25. The percentage of works other than auditing and the nature of such works as stated by the petitioners are not disputed by the respondent workmen. I have, therefore, to see whether the major part of the work, namely, auditing, satisfies the test of industry.
26. On behalf of the petitioners, petitioner No. 1, Rabindra Nath Sen, has deposed. He says that out of 140 clerks in the office about 10 people are employed in taxation and secretarial work, and the rest are employed in the auditing department. The way in which the auditing work is carried on is stated by this witness as :
(a) 'We are appointed in the case of limited companies which form very nearly the whole of professional auditing for reporting to the shareholders in accordance with the Companies Act and therefore, all that we expect to do is to get our report in accordance with law. Before we issue the report, however, we, for our own satisfaction get some work done for us by our employees. We report that we have audited the above balance-sheet and the annexed profit and loss Account with the books and records and that in our opinion and to the best of our knowledge and belief the accounts have been prepared in accordance with the Companies Act, 1956. The different types of work that are done by the employees are: Casting, Posting, Vouching and Verification. When we get new audit job, we discuss the accounts and the scope of our duties and the internal control etc., of the Company who is perhaps to appoint us as auditors. One of the Partners of our firm discusses these things with theDirector of the Firm before we actually start the audit work and after the work is settled by one of the partners some of the employees are asked to do the casting, that is to say, 'addition' and posting which means comparing entries in a book with entries in another book and vouching which means comparing the entries in the cash book or the purchase or sales registers with receipts bills invoices etc., and verification means checking the items on the balance-sheet and profit and loss account with supporting documents. These items of work are done and we are satisfied that we have saved our position about the arithmetical accuracy etc.'
(b) 'The liability of the Chartered Accountant in practice when he signs the report, is unlimited. One of the first things that the signing partner has to be sure about is, if balance-sheet and profit and loss account had been drawn up in the form prescribed by Companies Act in force. Some of the other more important points they are to see if premium on shares had been debited with expenses other than preliminary expenses; if proper provision has been made for taxation, or if extra amounts have been put in provisions for taxation which is now in the form of reserve; they have to see if all the liabilities have been provided for and if the commission provided for the directors or the managing, agents has been calculated in accordance with law. They have to ascertain if the policy pursued by the clients is resulting in dividends being distributed out of capital which will involve a breach of law.'
(c) 'I am explaining the function of the time ledger. The time spent by the employees who are doing the routine work for the partners and those of the partners themselves, are written up in this ledger in terms of hours to provide us with the basis of the cost for a particular job. The time record of work done on audit, is actually the summary of the time ledger translated into a notional money value, that is to say the hours that have been recorded in the time ledger, are evaluated on purely notional value for us, that is to say the partners assess the size of the junior work.'
In cross-examination he further says:-
(d) 'There are six audit groups in the office each headed by a group-leader with a number of employees under him. It is not quite correct to say that each of our clients is assigned to one of the these six groups. It is, however, correct to say that the junior work in respect of a particular client is assigned to a particular group and as the group does not include a partner, the partners' work, in respect of the concern assigned, cannot be done by group.

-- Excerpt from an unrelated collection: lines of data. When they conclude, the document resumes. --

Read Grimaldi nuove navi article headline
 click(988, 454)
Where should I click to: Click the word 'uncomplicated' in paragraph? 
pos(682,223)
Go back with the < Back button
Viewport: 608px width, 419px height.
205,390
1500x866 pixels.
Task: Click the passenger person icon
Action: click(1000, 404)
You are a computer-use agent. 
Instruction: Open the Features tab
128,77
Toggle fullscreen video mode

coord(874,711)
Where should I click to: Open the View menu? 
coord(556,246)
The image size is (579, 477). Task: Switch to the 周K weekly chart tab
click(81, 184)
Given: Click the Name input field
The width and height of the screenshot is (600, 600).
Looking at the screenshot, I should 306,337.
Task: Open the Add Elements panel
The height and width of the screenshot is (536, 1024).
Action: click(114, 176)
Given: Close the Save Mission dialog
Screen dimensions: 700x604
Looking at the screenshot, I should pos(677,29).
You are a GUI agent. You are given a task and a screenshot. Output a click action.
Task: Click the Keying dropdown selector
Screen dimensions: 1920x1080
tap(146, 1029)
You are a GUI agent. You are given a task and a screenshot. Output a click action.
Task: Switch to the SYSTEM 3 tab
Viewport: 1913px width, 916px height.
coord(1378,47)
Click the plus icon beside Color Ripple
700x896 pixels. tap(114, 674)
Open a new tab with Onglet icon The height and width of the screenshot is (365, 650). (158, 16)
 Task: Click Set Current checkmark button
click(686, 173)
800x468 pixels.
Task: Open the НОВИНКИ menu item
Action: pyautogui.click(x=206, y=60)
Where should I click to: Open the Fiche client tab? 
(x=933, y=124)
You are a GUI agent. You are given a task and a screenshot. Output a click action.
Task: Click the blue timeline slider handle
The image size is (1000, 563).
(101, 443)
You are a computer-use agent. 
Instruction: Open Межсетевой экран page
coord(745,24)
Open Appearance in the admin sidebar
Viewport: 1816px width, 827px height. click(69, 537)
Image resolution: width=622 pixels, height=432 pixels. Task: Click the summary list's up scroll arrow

The audit programme is drawn up under the direction of a partner. I would agree with the point that the audit programme is drawn up at first by the clerk.
The audit programme is drawn up either by a typist or by an audit clerk under the direction of a partner.'
(e) 'As the programme is drawn up under the direction of a partner, it is not necessary however, to consider or approve the statement after it is drawn up. Certain clerks are then put to do some of the works, put on into the audit programme. Each clerk entersin his diary the kind of work he docs and the time he spends on that kind of work.'
(f) 'The final accounts are prepared by the clients before the audit begins.
The normal verification work as I have indicated above, is done by audit assistant or by senior clerk but the final audit itself is done by partners concerned.
The function of the group leaders is largely administrative. They get 25/30 clerks, each one of them under their control and they have to ensure that they themselves or their qualified assistants or the clerks do the work of casting, posting, vouching and the verification. The group leaders supervise the routine work allotted to the employees put under their charge. The group leaders very often do the verification work.'
27. On behalf of the Labour Union of the respondent workmen, Hiranmoy Samadder deposed and in his evidence he says:
(a) 'I have been a senior clerk for the last five years.
When the Audit work of a concern first comes to us, we first send letters to the concern for ascertaining the books kept by it and for drawing up an audit programme. There is a prescirbed form for drawing up audit programmes. The form is prescribed by the group leader. It is open to a group leader to prescribe the form in his own way.'
(b) 'We maintain daily diaries as to the work on audit we do and from those diaries the monthly summary is made.
At the end of every month we submit the diaries of the month together with monthly summary and from them, the time ledgers are prepared.
It is on the basis of the time spent on different kinds of work that the scale of charges for the audit of a concern is assessed. The final accounts are prepared by the clients and then we check those final accounts. Audit assistants party audit the final accounts and we, the senior clerks, audit the rest.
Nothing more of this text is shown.